MDS-based QMs have specific criteria for triggering, points out VanEaton. “If you have a basic understanding of the technical specifications, you can accomplish two goals at once when you see high numbers. In other words, you can examine MDS accuracy at the same time that you validate the data going into these Five-Star measures.”
And the NAC can do the same with the MDS-based measures in the SNF QRP and the SNF VBP, stresses VanEaton. “This will help you dig into where you have MDS coding issues—and decide where you need to spend time helping the disciplines improve MDS accuracy.”
To do this, the NAC needs access to the most up-to-date technical specifications for the MDS-based measures, says VanEaton. “CMS updates these manuals pretty frequently. You want to stay on top of revisions as they occur so that you know what you need to focus on for MDS accuracy.”
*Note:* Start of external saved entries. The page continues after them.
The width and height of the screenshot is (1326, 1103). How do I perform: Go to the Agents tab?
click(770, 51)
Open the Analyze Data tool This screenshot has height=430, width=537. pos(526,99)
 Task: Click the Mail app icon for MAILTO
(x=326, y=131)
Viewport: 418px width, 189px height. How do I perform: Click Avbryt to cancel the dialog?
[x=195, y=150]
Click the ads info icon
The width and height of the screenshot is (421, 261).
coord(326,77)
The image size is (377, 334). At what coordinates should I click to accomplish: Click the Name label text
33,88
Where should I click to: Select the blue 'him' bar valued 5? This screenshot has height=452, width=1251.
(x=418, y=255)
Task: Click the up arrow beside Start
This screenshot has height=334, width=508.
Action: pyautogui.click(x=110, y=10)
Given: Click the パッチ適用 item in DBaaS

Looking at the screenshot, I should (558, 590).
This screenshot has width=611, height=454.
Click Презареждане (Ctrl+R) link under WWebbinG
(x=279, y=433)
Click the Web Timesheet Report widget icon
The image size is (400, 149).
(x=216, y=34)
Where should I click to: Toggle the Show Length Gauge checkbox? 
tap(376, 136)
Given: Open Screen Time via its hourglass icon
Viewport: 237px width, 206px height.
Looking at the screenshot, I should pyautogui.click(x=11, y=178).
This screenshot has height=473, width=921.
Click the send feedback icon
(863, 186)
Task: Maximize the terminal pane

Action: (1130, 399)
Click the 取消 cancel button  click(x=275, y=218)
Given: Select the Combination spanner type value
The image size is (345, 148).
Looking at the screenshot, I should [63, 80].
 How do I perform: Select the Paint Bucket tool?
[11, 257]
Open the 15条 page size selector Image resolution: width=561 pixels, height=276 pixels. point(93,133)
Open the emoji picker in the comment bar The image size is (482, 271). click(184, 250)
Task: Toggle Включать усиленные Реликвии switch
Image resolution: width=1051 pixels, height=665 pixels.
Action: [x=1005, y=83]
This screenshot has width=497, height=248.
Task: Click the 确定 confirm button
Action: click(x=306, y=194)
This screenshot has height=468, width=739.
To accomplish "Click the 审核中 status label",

These manuals include the following, according to VanEaton:
- NHQI/Five-Star QMs: The MDS 3.0 Quality Measures User’s Manual version 18.0 is maintained and available here;
- SNF QRP QMs: The SNF QRP Measure Calculations and Reporting User’s Manual version 7.0 is maintained and available here; and
- SNF VBP QMs: There currently is no technical specifications manual specific to the SNF VBP. A list of QMs, including when they go online to affect SNF VBP payment and where to find technical specifications, is maintained and available here.